From the evidence of many verses we have quoted, the ending of daylight was the end of any activity that required the light of day. Persons who do not accept a twenty-four hour day use verses such as these as proof that the day ends at evening, whereas those who maintain that a day is twenty-four hours, would assert that evening is merely the interval of waning daylight that leads into night and the cessation of any action that requires daylight.
The fact that certain pursuits cease with the passing of daylight is no proof that the Biblical day including Sabbath day is only twelve hours. ‘Day’ as used in the examples given above is synonymous to daylight. Where the word ‘day’ is used to mean the interval of daylight, then there can be no doubt that day ends when daylight has finally faded. But since ‘day’ is also used in the Bible to cover a period of twenty-four hours, we cannot opt for the exclusive meaning of daylight in every instance without considering other contexts where that limited meaning is not applicable.
Night work in Scripture
Since the Sabbath is the time for abstaining from work, then the times when work was done in the Bible could be a good clue of the length of the Biblical day. We have seen many verses that confirm work was usually done in the light of day. We indicated that those verses do not give the complete answer, since the Bible also shows instances where night work was carried out. The following verses attest to this:
Neh 4:21 So we labored in the work, and half of the men held the spears from daybreak until the stars appeared.
22 At the same time I also said to the people, “Let each man and his servant stay at night in Jerusalem, that they may be our guard by night and a working party by day.”
23 So neither I, my brethren, my servants, nor the men of the guard who followed me took off our clothes, except that everyone took them off for washing.
Luke 2:8 Now there were in the same country shepherds living out in the fields, keeping watch over their flock by night.
Luke 5:5 But Simon answered and said to Him, “Master, we have toiled all night and caught nothing; nevertheless at Your word I will let down the net.”

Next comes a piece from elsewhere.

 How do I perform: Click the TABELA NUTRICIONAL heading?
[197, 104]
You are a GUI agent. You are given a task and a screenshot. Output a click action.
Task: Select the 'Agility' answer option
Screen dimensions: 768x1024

John 21:3 Simon Peter said to them, “I am going fishing.” They said to him, “We are going with you also.” They went out and immediately got into the boat, and that night they caught nothing.
1 Thess 2:9 For you remember, brethren, our labor and toil; for laboring night and day, that we might not be a burden to any of you, we preached to you the gospel of [Yahshua].
2 Thess 3:8 nor did we eat anyone’s bread free of charge, but worked with labor and toil night and day, that we might not be a burden to any of you.
In the Sabbath commandment, Yahweh said, “Remember the Sabbath day, to keep it holy. Six DAYS you shall labor and do all your work, but the seventh day is the Sabbath of [Yahweh] your [Elohim]. In it you shall do no work: you, nor your son, nor your daughter, nor your male servant, nor your female servant, nor your cattle, nor your stranger who is within your gates Exod 20:8-10.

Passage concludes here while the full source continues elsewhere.